Start of ENTRIES SHOWN

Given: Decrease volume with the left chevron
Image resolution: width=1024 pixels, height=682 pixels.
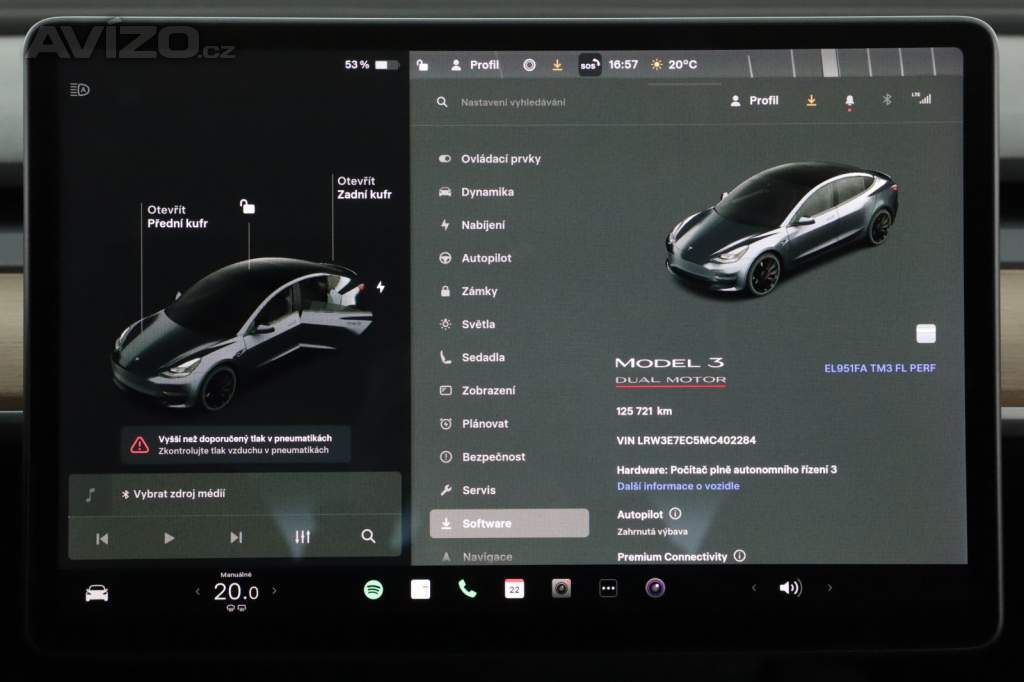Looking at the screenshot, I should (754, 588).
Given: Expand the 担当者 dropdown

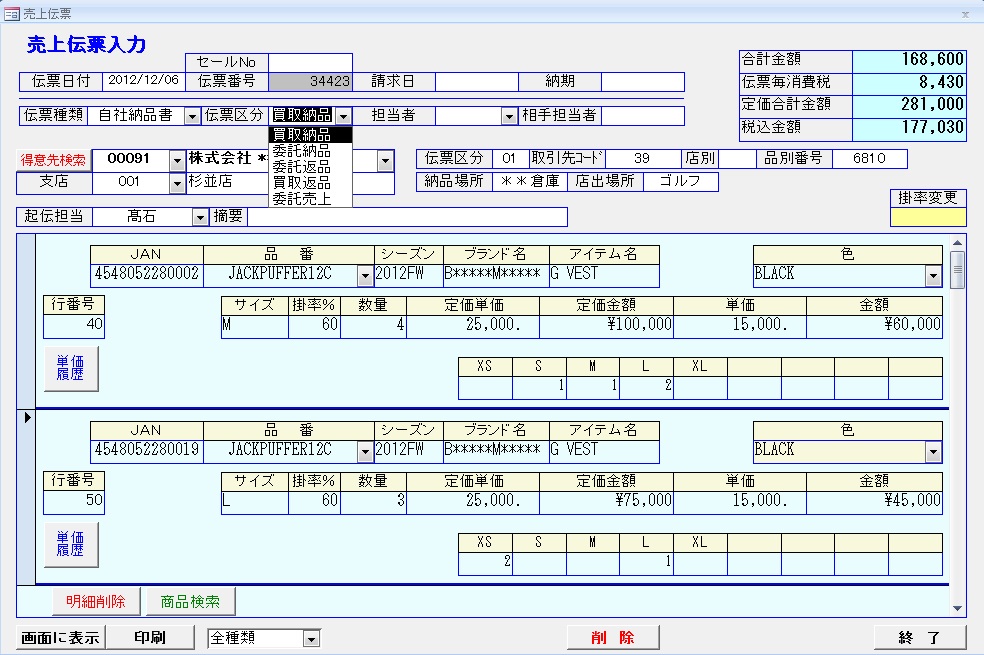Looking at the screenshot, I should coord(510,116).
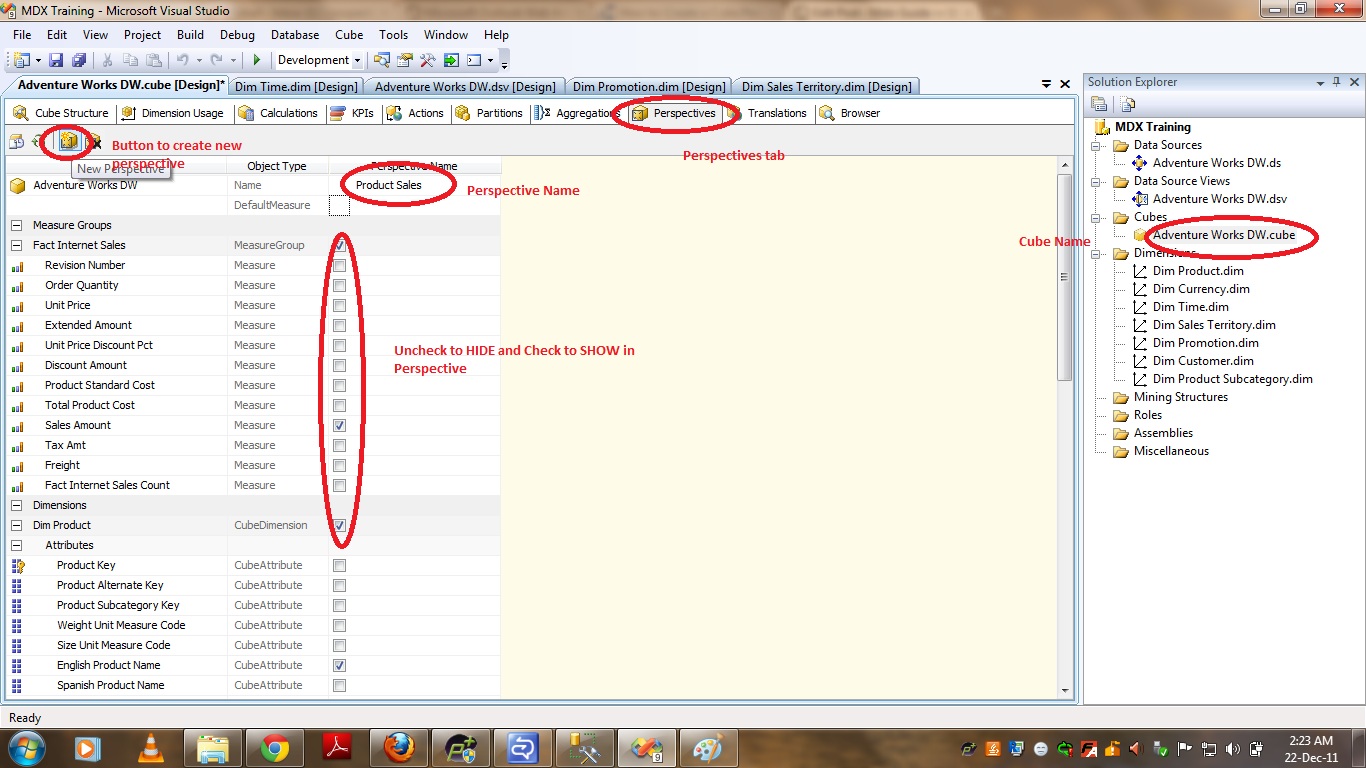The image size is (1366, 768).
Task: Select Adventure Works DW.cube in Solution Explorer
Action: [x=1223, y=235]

End of ENTRIES SHOWN

** YOUR GOAL **
Quote the entries in full. Any image among them is to be omitted from the copy.

** RESPONSE TO THE TASK **
Given: Decrease volume with the left chevron
Image resolution: width=1024 pixels, height=682 pixels.
Looking at the screenshot, I should (754, 588).
Given: Expand the 担当者 dropdown

Looking at the screenshot, I should coord(510,116).
The image size is (1366, 768).
Task: Select Adventure Works DW.cube in Solution Explorer
Action: [x=1223, y=235]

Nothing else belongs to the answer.